Mimi expected that her conscientiousness, diligence and dutiful acts would be seen, acknowledged and rewarded by her loved ones making a fuss over her. She kept doing things for her girls, helping her unemployed brother and took on much of her business partner’s roles to ease the burden. She never got the recognition she wanted. Nor did she feel the warmth and gratitude of her girls who didn’t want to include her in their activities and were unresponsive to her attempts to engage with them. Mimi longed for them to ask her how her day went and to spoil her, choose her over their own social lives, and put her first in their thoughts. She was continually disappointed but still engaged in these self-defeating thoughts and actions.
Giving up that wish means accepting reality while acknowledging a deep and irreversible loss. Engaging in the good girl stuff and hoping to be returned to her special spot is the work of the little girl that hasn’t processed the trauma of having to share her parent’s attention and love.
Self-defeating behaviors replay the initial trauma with no pathway to resolution, producing chronic stress and depression.
A study reported in Scientific Reports Sept 2018 found that depressed people who had suffered childhood trauma did not respond to antidepressant medication such as SSRI’s. Their brain regions had lots of connectivity between them, making the effects of the trauma pervasive.
So someone with Mimi’s childhood trauma induced depression and stuckness is more likely to respond to psychotherapy – a psychodynamic approach which facilitates an awareness on Mimi’s part regarding her young wish to return to the life before her brother came along.
Self-defeating behavior – psychodynamic psychotherapy resolves the early trauma
Mimi’s therapy involved several phases that helped her absorb the initial trauma, and feel the feelings as they echoed in all her other relationships.
The first step was making it safe to bear the enormous feelings of disbelief, rage, helplessness and despair with me to help her hold them– remember her parents ignored the impact of having a sibling on her and so she locked up her emotions in a box labelled ‘danger.’ Now she had me to hold her and understand her – so she didn’t feel selfish or cruel in her wish to get rid of competition.
Second Mimi was able to accept her own feelings of envy and vengeance because I didn’t judge or disapprove of those parts of her – so that she didn’t dissolve in shame and curl up in depression.
Third Mimi was able to get in touch with the little traumatized girl part of her who had a magic wish – that she could turn the clock back by being a good girl who tried to please her loved ones – deserving of her wish to be fulfilled.
Mimi rejected relationships where the other person had a past – she wanted to be cared for in a place uncontaminated by any history (just as it was when she was the 1st born) – engaging in perpetual self-defeating behaviors. Empathizing with the little girl part of her helped her feel cared for; while showing her how it wasn’t working in her adult life provided her with permission to alter her rigid wish, without betraying the 3 year old inside her.
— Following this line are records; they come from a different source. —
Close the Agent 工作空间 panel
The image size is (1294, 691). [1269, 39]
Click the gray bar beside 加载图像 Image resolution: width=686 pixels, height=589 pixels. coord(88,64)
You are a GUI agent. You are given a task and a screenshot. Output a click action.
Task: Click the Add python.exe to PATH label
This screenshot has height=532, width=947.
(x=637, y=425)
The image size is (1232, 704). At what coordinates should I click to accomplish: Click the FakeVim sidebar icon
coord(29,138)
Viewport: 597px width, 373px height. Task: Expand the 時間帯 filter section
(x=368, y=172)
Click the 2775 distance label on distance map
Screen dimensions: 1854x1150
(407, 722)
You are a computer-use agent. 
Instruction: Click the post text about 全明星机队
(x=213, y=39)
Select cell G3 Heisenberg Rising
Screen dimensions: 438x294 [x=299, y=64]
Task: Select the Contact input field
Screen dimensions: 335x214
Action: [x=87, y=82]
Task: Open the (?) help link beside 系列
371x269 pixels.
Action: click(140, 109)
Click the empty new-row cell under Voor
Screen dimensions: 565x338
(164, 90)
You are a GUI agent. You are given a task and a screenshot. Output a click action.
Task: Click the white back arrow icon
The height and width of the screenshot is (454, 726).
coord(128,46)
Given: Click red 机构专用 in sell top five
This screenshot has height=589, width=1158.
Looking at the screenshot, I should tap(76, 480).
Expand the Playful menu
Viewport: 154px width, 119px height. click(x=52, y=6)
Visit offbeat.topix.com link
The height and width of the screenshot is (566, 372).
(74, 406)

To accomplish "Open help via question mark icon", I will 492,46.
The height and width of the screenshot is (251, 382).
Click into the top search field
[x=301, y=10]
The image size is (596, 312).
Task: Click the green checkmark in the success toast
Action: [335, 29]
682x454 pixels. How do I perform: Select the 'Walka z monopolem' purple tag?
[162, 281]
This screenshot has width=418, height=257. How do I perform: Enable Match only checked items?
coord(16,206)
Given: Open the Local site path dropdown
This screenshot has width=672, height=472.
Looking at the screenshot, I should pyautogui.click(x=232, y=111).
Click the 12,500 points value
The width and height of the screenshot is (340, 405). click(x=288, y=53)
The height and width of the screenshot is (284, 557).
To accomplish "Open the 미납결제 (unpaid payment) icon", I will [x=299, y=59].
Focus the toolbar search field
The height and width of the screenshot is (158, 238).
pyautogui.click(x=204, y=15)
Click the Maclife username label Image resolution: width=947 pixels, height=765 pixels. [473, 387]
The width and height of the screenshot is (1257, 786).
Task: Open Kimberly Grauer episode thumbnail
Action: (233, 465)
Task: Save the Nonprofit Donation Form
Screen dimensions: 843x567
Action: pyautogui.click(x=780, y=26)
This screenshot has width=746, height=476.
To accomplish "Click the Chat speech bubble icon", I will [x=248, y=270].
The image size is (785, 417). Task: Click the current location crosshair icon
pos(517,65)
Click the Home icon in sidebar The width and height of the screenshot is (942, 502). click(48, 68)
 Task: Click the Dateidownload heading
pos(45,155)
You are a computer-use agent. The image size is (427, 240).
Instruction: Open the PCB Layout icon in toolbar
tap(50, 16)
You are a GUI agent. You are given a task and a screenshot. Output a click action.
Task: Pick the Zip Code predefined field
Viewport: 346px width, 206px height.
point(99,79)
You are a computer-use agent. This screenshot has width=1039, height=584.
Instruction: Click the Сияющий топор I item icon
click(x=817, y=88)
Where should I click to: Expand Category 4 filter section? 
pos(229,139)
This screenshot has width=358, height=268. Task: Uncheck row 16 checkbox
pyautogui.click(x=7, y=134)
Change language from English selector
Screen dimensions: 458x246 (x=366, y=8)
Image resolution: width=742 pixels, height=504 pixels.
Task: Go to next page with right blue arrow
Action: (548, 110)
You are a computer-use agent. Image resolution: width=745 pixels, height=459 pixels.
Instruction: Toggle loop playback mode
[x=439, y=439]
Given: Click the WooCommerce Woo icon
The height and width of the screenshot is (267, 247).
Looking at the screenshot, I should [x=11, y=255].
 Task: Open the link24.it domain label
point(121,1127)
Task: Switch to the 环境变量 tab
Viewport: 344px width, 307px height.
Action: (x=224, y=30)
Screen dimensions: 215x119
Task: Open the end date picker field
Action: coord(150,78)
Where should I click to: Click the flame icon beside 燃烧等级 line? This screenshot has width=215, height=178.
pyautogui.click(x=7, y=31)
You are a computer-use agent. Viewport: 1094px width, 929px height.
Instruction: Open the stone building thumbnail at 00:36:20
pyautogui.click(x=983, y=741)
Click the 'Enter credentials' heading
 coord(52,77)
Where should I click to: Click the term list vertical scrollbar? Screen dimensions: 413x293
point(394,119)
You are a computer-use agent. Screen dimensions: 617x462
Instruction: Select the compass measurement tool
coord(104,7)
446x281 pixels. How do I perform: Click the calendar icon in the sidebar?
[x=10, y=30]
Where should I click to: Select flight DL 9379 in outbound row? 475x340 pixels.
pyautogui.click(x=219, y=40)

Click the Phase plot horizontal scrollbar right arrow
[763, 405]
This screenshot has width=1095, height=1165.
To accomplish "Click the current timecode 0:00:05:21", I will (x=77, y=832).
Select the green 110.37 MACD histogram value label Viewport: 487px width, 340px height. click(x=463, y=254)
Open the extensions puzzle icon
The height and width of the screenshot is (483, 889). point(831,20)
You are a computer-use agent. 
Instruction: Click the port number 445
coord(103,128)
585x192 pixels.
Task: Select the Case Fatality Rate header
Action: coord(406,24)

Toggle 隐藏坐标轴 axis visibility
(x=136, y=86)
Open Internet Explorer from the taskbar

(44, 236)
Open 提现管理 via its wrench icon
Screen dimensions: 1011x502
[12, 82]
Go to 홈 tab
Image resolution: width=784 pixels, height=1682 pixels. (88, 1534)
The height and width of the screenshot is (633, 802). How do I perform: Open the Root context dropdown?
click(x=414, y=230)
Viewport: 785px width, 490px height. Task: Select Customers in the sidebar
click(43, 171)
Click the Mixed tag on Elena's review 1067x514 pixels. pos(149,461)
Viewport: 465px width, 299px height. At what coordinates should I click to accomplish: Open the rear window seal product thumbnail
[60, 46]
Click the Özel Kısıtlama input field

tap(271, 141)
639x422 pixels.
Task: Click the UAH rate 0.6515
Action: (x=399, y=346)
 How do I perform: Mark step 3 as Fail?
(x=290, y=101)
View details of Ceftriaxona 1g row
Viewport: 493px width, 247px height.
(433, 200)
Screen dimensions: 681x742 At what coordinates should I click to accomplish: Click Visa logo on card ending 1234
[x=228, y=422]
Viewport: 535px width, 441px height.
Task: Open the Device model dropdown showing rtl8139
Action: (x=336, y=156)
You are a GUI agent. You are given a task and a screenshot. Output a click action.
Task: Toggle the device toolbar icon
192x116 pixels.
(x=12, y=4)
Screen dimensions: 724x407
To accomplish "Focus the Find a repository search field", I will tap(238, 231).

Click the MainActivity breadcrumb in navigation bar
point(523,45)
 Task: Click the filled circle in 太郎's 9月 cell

The fourth phase was also the overarching theme of the entire individual counseling- enabling Mimi to accept reality – that anyone she met and related to in her adult world all had a history and a past and that she would (just as she had to adjust when her brother was born) have to share that world with whomever she related to. It was hard for her to come to terms with the fact that living in that shared world didn’t mean there was less love for her, or that the love was used up on others, OR that others had first dibs on it!
Fifth was mourning the loss of her ability to make her deep and determined wish into a reality in the real world. Mimi is still working on this last step – but as she does, she is allowing herself to have experiences of enjoying family despite not being the sole object of their love and create opportunities for herself where she can be the author of her own happiness, rather than insisting it must come from others in the form of proof that she is a cherished and vital person in the world.